▶ **Assigned task**
Below are the records; copy out every line that holds the word "Password".

Stored data entries

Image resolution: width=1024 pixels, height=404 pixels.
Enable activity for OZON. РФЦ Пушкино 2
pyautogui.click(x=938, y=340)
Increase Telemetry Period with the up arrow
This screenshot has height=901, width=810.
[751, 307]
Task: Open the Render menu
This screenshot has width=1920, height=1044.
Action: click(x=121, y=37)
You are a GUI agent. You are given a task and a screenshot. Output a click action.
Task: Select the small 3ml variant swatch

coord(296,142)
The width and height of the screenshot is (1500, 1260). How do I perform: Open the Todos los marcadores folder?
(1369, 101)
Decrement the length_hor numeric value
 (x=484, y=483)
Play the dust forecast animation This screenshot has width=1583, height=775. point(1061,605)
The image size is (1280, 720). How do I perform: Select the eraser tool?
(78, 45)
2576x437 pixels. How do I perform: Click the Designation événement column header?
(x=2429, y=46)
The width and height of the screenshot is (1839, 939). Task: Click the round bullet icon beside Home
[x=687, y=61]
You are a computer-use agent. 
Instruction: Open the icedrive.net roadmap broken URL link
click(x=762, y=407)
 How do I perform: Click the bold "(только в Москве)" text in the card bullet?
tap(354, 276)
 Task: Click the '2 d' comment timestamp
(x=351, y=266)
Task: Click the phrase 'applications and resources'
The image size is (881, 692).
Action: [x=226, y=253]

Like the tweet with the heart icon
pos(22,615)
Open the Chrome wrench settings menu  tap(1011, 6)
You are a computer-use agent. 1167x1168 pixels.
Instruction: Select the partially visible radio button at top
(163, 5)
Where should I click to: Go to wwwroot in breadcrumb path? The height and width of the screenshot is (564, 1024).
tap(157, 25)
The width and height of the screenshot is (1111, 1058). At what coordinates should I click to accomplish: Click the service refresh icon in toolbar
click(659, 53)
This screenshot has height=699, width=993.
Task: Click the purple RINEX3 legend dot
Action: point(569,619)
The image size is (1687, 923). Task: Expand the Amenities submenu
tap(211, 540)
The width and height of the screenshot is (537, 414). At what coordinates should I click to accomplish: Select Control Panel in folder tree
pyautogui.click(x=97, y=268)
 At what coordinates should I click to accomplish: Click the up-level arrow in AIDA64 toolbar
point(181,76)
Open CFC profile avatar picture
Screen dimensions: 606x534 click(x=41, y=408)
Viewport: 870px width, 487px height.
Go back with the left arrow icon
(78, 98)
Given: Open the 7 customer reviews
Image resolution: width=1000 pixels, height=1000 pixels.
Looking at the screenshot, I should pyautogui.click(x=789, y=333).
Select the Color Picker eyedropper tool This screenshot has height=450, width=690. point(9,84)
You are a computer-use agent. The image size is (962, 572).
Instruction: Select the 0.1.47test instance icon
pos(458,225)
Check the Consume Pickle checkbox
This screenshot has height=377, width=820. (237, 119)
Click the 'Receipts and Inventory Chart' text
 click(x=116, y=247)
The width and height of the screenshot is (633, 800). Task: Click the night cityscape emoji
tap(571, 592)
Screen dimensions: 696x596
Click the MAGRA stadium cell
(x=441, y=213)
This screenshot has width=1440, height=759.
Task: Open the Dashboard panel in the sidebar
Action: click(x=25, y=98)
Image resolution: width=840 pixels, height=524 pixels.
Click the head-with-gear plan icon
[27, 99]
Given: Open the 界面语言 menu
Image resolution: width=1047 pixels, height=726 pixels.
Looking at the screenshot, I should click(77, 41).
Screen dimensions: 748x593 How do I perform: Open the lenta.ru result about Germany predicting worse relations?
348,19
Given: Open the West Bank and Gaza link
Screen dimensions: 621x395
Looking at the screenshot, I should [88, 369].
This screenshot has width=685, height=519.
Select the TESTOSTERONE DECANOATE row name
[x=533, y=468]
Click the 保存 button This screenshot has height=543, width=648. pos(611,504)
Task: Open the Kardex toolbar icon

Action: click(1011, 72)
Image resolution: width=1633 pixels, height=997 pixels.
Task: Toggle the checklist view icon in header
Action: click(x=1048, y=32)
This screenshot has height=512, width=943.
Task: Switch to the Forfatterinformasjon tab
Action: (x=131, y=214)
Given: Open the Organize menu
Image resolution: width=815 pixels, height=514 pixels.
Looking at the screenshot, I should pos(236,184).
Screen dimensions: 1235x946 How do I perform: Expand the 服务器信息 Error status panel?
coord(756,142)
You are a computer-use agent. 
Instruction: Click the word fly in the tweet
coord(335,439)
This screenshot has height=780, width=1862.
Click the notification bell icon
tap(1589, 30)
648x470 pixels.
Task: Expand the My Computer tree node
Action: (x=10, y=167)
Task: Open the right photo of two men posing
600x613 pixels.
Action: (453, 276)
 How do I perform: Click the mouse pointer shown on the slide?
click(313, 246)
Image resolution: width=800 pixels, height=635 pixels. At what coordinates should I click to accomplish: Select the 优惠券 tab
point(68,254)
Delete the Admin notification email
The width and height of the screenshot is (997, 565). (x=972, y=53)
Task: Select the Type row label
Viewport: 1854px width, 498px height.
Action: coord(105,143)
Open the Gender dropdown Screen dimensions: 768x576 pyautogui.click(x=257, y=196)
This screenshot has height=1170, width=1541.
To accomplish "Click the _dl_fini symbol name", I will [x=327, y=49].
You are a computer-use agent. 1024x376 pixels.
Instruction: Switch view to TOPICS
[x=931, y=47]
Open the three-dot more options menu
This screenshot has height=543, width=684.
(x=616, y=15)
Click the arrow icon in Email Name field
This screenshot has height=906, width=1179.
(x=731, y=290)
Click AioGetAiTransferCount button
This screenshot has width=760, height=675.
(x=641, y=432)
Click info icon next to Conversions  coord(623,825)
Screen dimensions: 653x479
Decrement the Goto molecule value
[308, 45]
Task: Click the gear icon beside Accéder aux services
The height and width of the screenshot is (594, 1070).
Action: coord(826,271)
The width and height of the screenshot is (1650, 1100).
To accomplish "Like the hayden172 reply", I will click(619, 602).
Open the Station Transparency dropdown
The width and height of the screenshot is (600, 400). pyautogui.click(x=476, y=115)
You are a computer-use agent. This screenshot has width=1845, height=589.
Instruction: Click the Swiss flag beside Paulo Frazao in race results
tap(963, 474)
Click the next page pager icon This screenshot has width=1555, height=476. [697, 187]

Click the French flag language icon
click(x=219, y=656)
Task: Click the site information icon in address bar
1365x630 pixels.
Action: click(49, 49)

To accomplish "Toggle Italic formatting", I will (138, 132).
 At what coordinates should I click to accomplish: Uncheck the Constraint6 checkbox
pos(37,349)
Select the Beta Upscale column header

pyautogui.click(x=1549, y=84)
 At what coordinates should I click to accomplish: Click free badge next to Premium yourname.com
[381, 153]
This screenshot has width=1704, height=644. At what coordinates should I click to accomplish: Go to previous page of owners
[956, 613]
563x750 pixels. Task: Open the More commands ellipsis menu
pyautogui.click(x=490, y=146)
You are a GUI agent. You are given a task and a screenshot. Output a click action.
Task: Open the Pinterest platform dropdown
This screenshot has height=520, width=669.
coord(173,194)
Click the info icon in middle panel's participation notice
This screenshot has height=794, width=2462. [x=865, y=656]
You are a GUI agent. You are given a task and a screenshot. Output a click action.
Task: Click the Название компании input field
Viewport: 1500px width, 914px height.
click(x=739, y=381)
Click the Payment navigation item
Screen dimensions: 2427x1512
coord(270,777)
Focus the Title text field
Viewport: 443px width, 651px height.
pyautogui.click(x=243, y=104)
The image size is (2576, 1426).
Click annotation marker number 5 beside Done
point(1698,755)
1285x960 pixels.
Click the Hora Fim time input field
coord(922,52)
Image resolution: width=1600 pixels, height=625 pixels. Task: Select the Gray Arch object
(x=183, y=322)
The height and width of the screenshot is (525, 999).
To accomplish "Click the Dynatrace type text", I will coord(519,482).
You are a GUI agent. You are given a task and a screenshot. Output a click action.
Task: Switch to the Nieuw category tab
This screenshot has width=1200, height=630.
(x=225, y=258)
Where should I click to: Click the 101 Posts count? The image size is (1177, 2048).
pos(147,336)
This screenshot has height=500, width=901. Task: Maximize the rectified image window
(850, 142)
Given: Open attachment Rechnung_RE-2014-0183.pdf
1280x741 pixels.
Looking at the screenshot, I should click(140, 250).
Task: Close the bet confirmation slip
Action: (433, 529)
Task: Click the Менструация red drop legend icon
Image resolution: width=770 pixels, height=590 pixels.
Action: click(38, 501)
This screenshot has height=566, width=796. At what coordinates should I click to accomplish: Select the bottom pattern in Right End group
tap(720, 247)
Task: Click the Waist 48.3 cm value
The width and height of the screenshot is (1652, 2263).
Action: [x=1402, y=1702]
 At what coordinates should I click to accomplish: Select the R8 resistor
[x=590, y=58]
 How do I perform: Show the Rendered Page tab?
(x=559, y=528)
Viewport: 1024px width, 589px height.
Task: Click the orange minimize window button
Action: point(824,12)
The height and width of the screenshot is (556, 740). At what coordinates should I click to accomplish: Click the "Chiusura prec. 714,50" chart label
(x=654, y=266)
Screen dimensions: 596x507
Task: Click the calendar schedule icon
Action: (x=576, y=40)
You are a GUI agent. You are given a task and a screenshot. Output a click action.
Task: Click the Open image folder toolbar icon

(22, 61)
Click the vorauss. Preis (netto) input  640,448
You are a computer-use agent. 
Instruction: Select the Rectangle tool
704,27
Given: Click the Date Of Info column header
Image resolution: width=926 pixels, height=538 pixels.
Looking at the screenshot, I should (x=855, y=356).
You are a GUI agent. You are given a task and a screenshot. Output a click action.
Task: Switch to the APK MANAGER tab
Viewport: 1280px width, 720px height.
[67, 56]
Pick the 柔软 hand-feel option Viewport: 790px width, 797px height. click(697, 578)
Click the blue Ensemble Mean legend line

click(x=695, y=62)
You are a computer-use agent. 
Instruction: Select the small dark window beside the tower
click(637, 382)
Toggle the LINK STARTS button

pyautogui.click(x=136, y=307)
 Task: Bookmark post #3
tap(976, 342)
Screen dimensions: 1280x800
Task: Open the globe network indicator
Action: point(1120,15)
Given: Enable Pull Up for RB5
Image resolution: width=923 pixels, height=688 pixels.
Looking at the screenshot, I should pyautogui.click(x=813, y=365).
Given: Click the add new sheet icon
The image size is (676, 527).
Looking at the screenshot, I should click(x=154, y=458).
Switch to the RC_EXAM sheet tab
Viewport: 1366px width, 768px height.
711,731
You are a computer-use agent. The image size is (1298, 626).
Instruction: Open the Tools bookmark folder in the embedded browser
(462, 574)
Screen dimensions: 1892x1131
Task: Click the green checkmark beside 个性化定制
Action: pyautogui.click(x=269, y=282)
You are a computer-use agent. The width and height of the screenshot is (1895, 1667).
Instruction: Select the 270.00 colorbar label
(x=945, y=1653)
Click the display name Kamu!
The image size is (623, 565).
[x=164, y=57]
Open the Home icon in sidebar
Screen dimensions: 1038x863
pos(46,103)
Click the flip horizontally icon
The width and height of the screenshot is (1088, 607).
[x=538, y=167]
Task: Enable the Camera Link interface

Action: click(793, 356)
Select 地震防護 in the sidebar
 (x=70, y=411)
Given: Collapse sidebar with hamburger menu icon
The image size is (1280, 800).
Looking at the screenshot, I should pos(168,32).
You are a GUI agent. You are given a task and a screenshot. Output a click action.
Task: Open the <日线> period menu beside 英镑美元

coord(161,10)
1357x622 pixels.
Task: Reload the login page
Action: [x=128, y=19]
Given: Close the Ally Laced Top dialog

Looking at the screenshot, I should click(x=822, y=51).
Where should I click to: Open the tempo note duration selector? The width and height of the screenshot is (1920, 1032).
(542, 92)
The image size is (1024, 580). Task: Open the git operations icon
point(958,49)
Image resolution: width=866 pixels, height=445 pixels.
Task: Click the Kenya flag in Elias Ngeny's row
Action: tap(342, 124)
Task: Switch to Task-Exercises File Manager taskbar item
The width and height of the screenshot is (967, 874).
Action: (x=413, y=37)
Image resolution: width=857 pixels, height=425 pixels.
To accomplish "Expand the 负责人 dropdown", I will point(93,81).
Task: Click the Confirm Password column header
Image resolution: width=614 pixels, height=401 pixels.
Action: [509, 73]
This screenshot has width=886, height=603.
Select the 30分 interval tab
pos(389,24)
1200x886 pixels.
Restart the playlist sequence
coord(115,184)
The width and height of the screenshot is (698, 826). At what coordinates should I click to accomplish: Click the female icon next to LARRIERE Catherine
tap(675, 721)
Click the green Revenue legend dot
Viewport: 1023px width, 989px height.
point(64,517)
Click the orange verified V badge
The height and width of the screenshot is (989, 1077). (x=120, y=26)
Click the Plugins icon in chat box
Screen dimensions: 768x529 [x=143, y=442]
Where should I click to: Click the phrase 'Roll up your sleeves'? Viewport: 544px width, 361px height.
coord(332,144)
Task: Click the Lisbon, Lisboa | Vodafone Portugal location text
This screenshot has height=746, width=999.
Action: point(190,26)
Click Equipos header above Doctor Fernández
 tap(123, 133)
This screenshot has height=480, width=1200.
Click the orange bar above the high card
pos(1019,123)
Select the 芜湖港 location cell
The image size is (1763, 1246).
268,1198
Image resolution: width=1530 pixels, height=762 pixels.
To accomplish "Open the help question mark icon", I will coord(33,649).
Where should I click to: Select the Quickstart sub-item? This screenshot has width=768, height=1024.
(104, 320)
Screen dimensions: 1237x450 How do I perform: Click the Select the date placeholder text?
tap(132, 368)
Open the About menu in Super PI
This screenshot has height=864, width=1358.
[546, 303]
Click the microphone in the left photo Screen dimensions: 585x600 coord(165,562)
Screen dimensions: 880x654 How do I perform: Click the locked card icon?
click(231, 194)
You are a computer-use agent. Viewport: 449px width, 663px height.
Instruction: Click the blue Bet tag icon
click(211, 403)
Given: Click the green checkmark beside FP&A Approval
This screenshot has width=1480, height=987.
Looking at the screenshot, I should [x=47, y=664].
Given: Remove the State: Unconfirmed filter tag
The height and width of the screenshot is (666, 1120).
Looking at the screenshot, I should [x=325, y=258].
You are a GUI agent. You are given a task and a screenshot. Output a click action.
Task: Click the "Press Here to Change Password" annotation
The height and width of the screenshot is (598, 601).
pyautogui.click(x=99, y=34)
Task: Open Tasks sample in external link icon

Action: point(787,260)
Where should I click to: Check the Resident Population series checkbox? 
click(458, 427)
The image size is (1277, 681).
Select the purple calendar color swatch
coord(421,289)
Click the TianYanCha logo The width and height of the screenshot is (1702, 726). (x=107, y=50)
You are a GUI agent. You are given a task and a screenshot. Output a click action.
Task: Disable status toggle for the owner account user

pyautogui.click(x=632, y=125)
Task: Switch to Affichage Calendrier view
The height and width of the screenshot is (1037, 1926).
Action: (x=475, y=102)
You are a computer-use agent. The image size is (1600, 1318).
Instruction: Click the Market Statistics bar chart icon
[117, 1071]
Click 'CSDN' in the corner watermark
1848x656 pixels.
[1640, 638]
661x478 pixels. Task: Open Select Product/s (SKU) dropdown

▶ **Exercise response**
Task: Click the Confirm Password column header
Task: Click the "Press Here to Change Password" annotation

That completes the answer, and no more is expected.